A Nairobi high court suspended flights connecting Kenya to China on Friday after a recording of a China Southern flight landing in the capital triggered a widespread public backlash the day before.
The Kenyan government has refused to repatriate Kenyan nationals stuck in China as the communist country continues to impose a quarantine on several major cities to contain the ongoing Wuhan coronavirus outbreak there. The fact that Kenyan officials would not allow Kenyans into their own country, but allow Chinese citizens to fly in, outraged many on social media and prompted angry remarks from many lawmakers.
Three separate groups of plaintiffs filed court complaints on Friday against the move, leading to the high court ban, arguing that allowing the flights violated the spirit of the World Health Organization (WHO) declaring a public health emergency of international concern and that “the landing of the Chinese plane amidst coronavirus fears caused anxiety and psychological trauma among Kenyans,” the Daily Nation reported.
“Upon perusal of all petitions and prayers sought, I find that unless a conservatory order is issued, Kenyans will be exposed to the deadly disease,” Justice James Makau wrote in his ruling, which bans all flights from China for ten days and orders the government to find the 239 people who flew into Nairobi on Thursday and place them in quarantine at a military facility. The Kenyan president’s office insisted on Thursday that Kenyans should not worry about those flying in, as officials had requested that they “self-quarantine.”
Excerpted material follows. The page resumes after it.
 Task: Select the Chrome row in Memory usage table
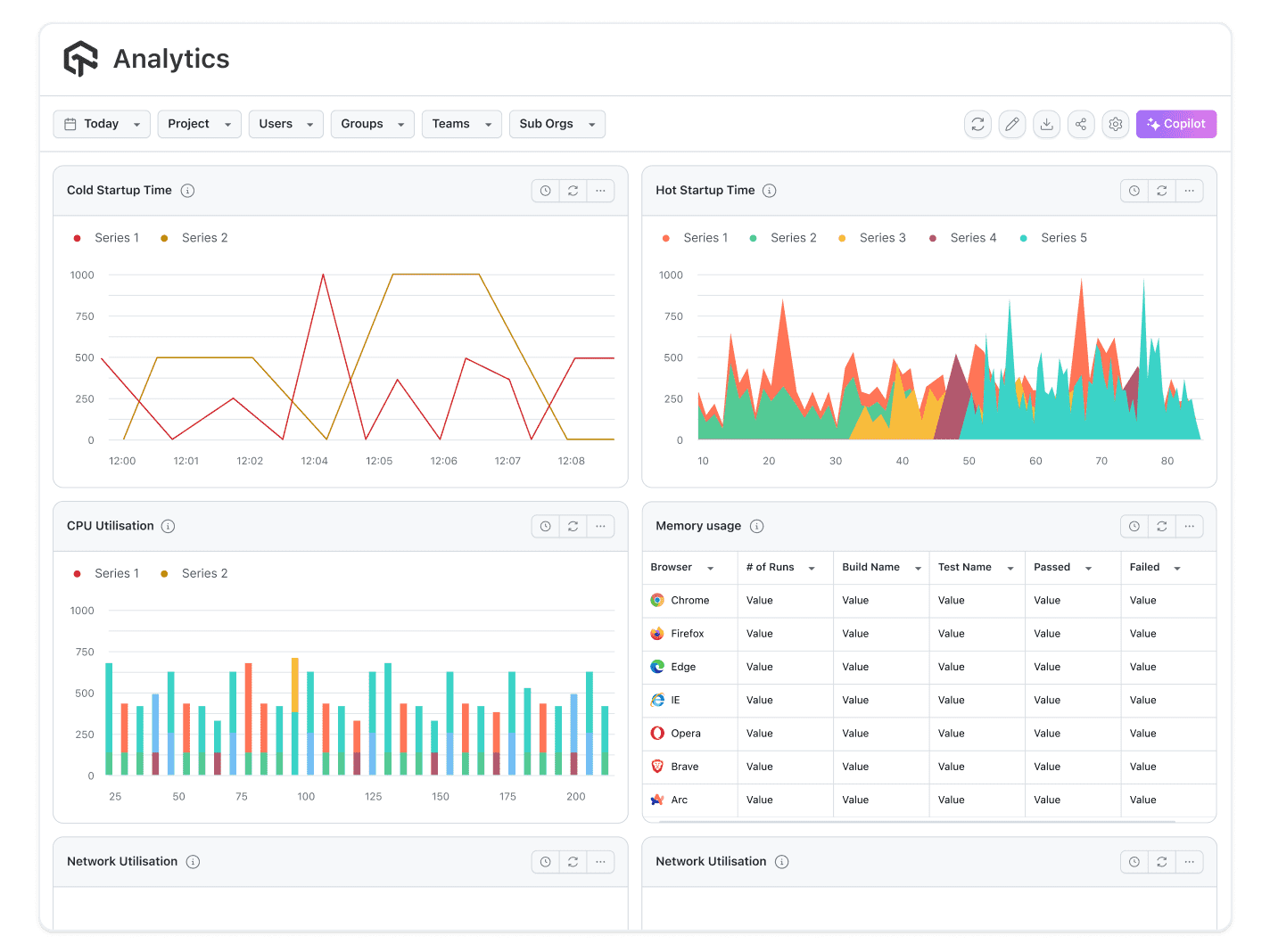tap(689, 600)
Following the ruling, China Southern Airlines issued a statement saying that it would choose to no longer fly to Kenya – not because of the ruling, but because of “the decreasing volume of passenger flow.”
Friday was a tumultuous day in Kenya, where for months the BRI has bred distrust and concern among Kenyans about President Uhuru Kenyatta’s decision to make the country increasingly dependent on China.
“Self-quarantine is an oxymoron. We are inviting coronavirus with a bouquet of flowers,” Senator Mutula Kilonzo, Jr., wrote on Twitter following reports that 239 people had flown in from China. The Kenyan Senate immediately moved to force cabinet public health officials to testify on what the government is doing to ensure that the virus does not start spreading in Kenya and to explain how the flight in question was approved. Prior to the suspension, China Southern had scheduled four flights a week into Kenya.
President Kenyatta announced an executive order Friday in response to nationwide concerns that would create a 21-member task force assigned to preparing for an outbreak and amassing the necessary equipment at hospitals.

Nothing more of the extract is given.